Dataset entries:

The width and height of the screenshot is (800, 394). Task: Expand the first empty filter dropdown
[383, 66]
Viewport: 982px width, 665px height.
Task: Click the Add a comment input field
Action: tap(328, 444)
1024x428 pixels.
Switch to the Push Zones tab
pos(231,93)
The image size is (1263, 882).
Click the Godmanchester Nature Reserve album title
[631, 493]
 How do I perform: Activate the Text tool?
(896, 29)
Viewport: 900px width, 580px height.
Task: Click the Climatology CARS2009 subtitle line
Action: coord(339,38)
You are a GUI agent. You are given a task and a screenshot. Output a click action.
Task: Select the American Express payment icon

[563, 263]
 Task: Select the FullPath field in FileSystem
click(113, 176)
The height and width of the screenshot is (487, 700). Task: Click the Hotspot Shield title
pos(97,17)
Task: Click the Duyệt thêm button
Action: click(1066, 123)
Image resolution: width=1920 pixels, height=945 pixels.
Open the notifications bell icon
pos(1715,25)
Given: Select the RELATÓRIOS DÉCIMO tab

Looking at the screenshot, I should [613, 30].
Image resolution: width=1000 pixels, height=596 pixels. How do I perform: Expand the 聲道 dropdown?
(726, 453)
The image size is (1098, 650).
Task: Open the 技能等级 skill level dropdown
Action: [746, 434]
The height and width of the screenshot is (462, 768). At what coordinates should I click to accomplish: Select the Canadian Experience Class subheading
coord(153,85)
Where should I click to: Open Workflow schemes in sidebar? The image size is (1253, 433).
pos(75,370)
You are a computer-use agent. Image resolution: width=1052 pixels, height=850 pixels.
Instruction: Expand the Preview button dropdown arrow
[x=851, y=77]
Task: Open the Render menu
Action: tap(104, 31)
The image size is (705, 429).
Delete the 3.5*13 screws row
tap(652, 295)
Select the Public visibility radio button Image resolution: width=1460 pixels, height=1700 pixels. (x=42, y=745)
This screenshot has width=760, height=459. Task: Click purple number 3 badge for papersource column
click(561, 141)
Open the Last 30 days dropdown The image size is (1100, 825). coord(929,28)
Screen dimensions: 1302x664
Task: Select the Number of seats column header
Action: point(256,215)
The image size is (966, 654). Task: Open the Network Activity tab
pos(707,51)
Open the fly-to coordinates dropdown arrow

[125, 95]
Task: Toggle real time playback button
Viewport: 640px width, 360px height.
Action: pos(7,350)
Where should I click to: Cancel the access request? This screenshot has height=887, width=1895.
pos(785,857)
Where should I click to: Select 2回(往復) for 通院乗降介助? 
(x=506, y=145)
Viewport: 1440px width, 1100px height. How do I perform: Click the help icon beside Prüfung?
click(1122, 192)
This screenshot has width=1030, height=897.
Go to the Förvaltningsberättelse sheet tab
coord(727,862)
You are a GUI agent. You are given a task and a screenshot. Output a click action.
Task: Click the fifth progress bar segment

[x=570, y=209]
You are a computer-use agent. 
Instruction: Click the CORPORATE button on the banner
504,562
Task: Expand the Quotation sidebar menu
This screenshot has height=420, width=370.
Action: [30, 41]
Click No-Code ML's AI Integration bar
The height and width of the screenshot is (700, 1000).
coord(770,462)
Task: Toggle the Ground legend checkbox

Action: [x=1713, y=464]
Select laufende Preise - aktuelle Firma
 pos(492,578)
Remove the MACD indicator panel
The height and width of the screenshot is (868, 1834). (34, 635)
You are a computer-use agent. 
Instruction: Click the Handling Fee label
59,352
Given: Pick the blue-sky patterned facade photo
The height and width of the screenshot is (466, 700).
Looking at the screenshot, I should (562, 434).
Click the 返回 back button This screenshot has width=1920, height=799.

## Requirement
Could you give the records above again, exactly and in full?

## Your solution
The width and height of the screenshot is (800, 394). Task: Expand the first empty filter dropdown
[383, 66]
Viewport: 982px width, 665px height.
Task: Click the Add a comment input field
Action: tap(328, 444)
1024x428 pixels.
Switch to the Push Zones tab
pos(231,93)
The image size is (1263, 882).
Click the Godmanchester Nature Reserve album title
[631, 493]
 How do I perform: Activate the Text tool?
(896, 29)
Viewport: 900px width, 580px height.
Task: Click the Climatology CARS2009 subtitle line
Action: coord(339,38)
You are a GUI agent. You are given a task and a screenshot. Output a click action.
Task: Select the American Express payment icon

[563, 263]
 Task: Select the FullPath field in FileSystem
click(113, 176)
The height and width of the screenshot is (487, 700). Task: Click the Hotspot Shield title
pos(97,17)
Task: Click the Duyệt thêm button
Action: click(1066, 123)
Image resolution: width=1920 pixels, height=945 pixels.
Open the notifications bell icon
pos(1715,25)
Given: Select the RELATÓRIOS DÉCIMO tab

Looking at the screenshot, I should [613, 30].
Image resolution: width=1000 pixels, height=596 pixels. How do I perform: Expand the 聲道 dropdown?
(726, 453)
The image size is (1098, 650).
Task: Open the 技能等级 skill level dropdown
Action: [746, 434]
The height and width of the screenshot is (462, 768). At what coordinates should I click to accomplish: Select the Canadian Experience Class subheading
coord(153,85)
Where should I click to: Open Workflow schemes in sidebar? The image size is (1253, 433).
pos(75,370)
You are a computer-use agent. Image resolution: width=1052 pixels, height=850 pixels.
Instruction: Expand the Preview button dropdown arrow
[x=851, y=77]
Task: Open the Render menu
Action: tap(104, 31)
The image size is (705, 429).
Delete the 3.5*13 screws row
tap(652, 295)
Select the Public visibility radio button Image resolution: width=1460 pixels, height=1700 pixels. (x=42, y=745)
This screenshot has width=760, height=459. Task: Click purple number 3 badge for papersource column
click(561, 141)
Open the Last 30 days dropdown The image size is (1100, 825). coord(929,28)
Screen dimensions: 1302x664
Task: Select the Number of seats column header
Action: point(256,215)
The image size is (966, 654). Task: Open the Network Activity tab
pos(707,51)
Open the fly-to coordinates dropdown arrow

[125, 95]
Task: Toggle real time playback button
Viewport: 640px width, 360px height.
Action: pos(7,350)
Where should I click to: Cancel the access request? This screenshot has height=887, width=1895.
pos(785,857)
Where should I click to: Select 2回(往復) for 通院乗降介助? 
(x=506, y=145)
Viewport: 1440px width, 1100px height. How do I perform: Click the help icon beside Prüfung?
click(1122, 192)
This screenshot has width=1030, height=897.
Go to the Förvaltningsberättelse sheet tab
coord(727,862)
You are a GUI agent. You are given a task and a screenshot. Output a click action.
Task: Click the fifth progress bar segment

[x=570, y=209]
You are a computer-use agent. 
Instruction: Click the CORPORATE button on the banner
504,562
Task: Expand the Quotation sidebar menu
This screenshot has height=420, width=370.
Action: [30, 41]
Click No-Code ML's AI Integration bar
The height and width of the screenshot is (700, 1000).
coord(770,462)
Task: Toggle the Ground legend checkbox

Action: [x=1713, y=464]
Select laufende Preise - aktuelle Firma
 pos(492,578)
Remove the MACD indicator panel
The height and width of the screenshot is (868, 1834). (34, 635)
You are a computer-use agent. 
Instruction: Click the Handling Fee label
59,352
Given: Pick the blue-sky patterned facade photo
The height and width of the screenshot is (466, 700).
Looking at the screenshot, I should (562, 434).
Click the 返回 back button This screenshot has width=1920, height=799.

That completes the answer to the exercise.